■ **SUPPLIED TEXT**:
►
The Court finds OPS did not act in bad faith or with dilatory motive in filing its motion for leave. PAWS alleges OPS has “no good faith basis for maintaining this lawsuit” and seeks to “derail and prolong litigation” by filing this motion for leave to amend (Dkt. #48 at p. 1). But OPS's amendment adds factual allegations learned during discovery and it did not have sufficient information to assert these claims until now (Dkt. #42 at p. 4-5; #54 at p. 1-2). By its very name, discovery uncovers previously unknown facts and sometimes those facts surface right before the deadline to amend. Thus, the Court finds this second factor weighs in favor of granting leave to amend.

3. Repeated Failure to Cure Deficiencies by Previous Amendments

The Court finds OPS did not fail to cure deficiencies by previous amendments. While PAWS does not explicitly address this factor, it suggests OPS could have included the information in an earlier pleading (See Dkt. #48 at p. 4-6, 9-10). But OPS only became aware of the alleged infringement after receiving PAWS's source code on June 2, 2021 (See Dkt. #42 at p. 4-5; #54 at p. 1-2). As addressed above, if OPS learned of the alleged infringement after June 2, 2021, then it could not have included the information in an earlier pleading. Thus, this third factor weighs in favor of granting leave to amend.
◄
■ **EXERCISES TO COMPLETE**:
1: Answer these from the excerpt on leave to amend:
(a) On what date did OPS receive PAWS's source code?
(b) According to PAWS, what does OPS seek to do by filing the motion for leave to amend?
(c) What is the heading of the section on the third factor?
2: List every distinct docket number cited in the excerpt on leave to amend.

■ **PROVIDED INFORMATION**:
►
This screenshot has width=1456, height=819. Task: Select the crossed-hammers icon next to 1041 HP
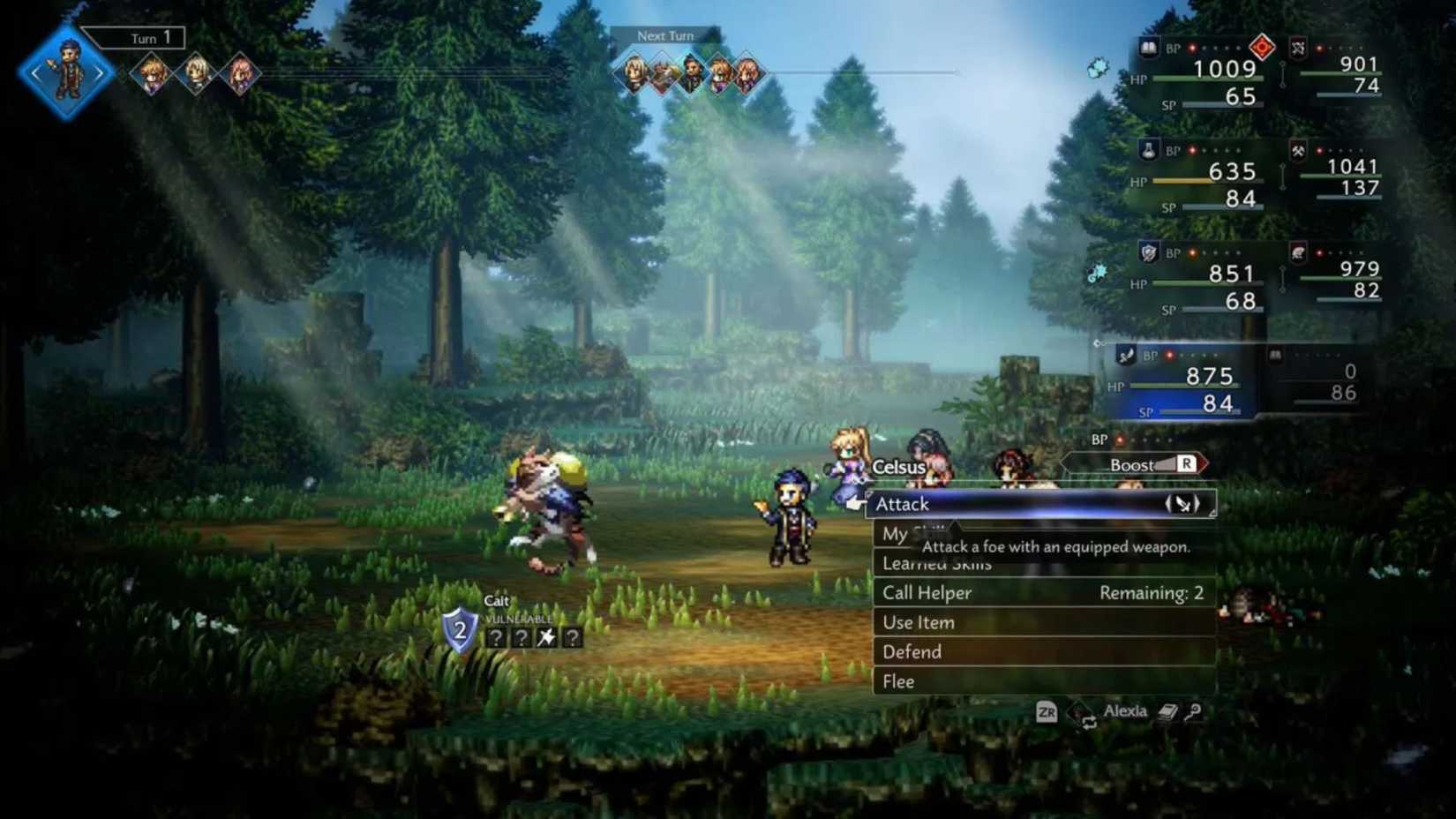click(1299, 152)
◄
►
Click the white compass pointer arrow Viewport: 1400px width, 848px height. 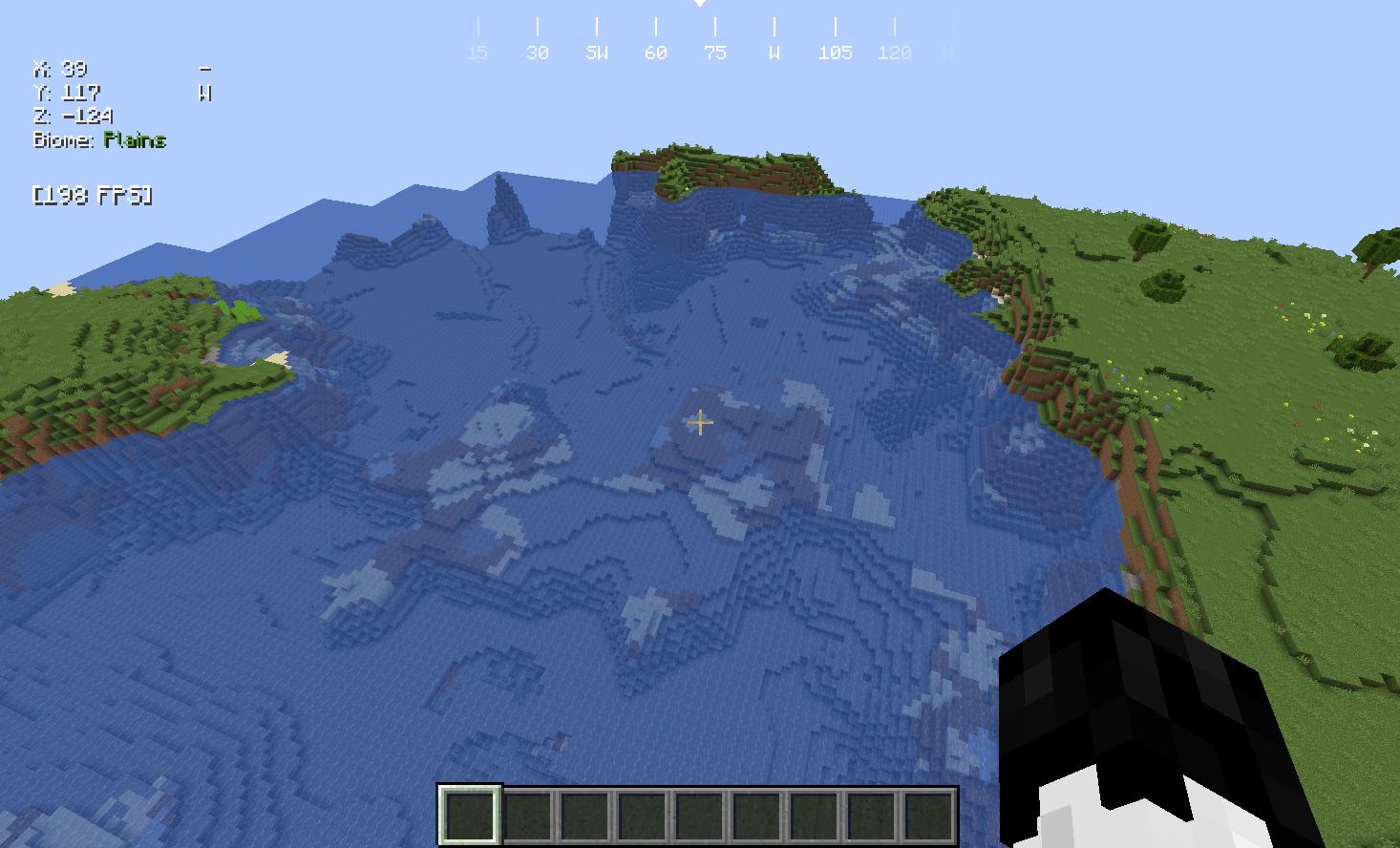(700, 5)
◄
■ **ANSWERS BELOW**:
1:
(a) June 2, 2021
(b) To "derail and prolong litigation"
(c) Repeated Failure to Cure Deficiencies by Previous Amendments

2: #48, #42, #54